Over in the UK industrial action by the Rail Maritime and Transport Union is attracting attention. And the RMTU head, Mick Lynch, is proving to be a media sensation. His clear and direct means of communication is laying to waste all of the carefully scripted union attacks that the Tories can muster.
Check this video out if you want a flavour of what he has been saying.
And the video in this tweet shows the clarity of his message and of his analysis.
We live in the age of the jabby, confrontational interview & the RMTs, Mick Lynch, has had a few of them.
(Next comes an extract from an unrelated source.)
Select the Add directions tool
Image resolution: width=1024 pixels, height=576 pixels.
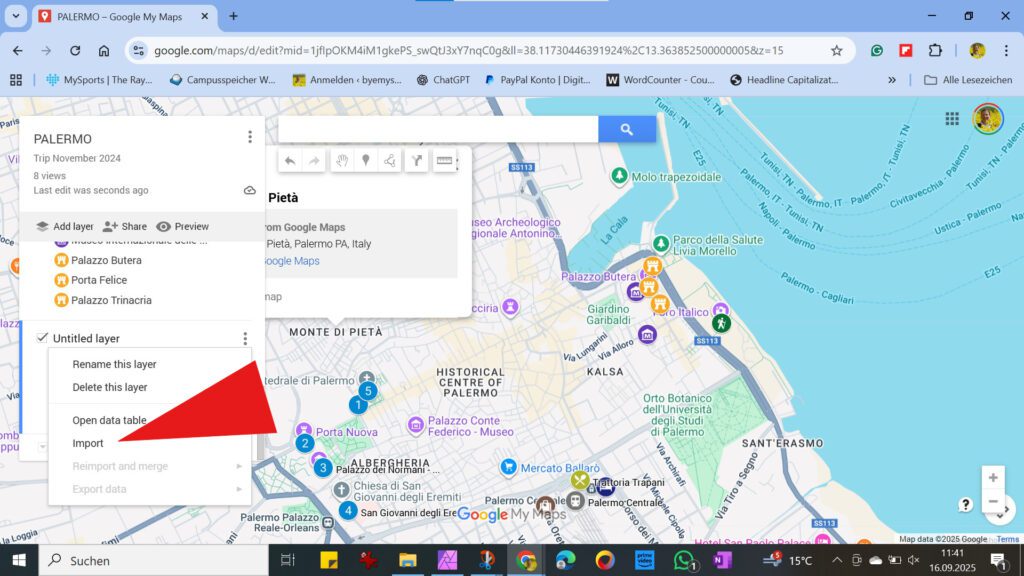click(417, 160)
— Dan Walker (@mrdanwalker) June 22, 2022
The tories have taken to the prospect of Industrial Action like a pig in mud. Anything to distract attention from Johnson’s woes and the overwhelming impression of grift and sleaze that they are up to their necks in.
The dispute relates to the RMTU seeking wage increases to compensate for inflation which in the UK is currently running at 9.1%. Boris and Co think this is a bad idea because it will be inflationary. Essentially their view is that workers should bear the brunt of the damage caused by inflation so that others, rich people and company shareholders in particular, do not miss out.
The employers of RMTU workers have responded with an offer that will not only cause a significant cut in wages in real terms but they also propose to cut the number of jobs and current job conditions. And complained that wage increases cannot be afforded, even though senior executive salaries have been increasing and there was a recent shareholder payout. From Open Democracy:
Train companies paid out nearly £800m to shareholders last year before telling rail unions that employees must take a real-terms pay cut for them to stay afloat.
More than 50,000 train workers across 13 train companies began three days of industrial action on Tuesday. The National Union of Rail, Maritime and Transport Workers (RMT) said it was striking in response to plans by the companies to cut jobs and real-terms pay, and worsen employment conditions.
Rail chiefs have said that a cost-of-living pay rise, one of the RMT’s key demands, is “not sustainable in the current economic climate”.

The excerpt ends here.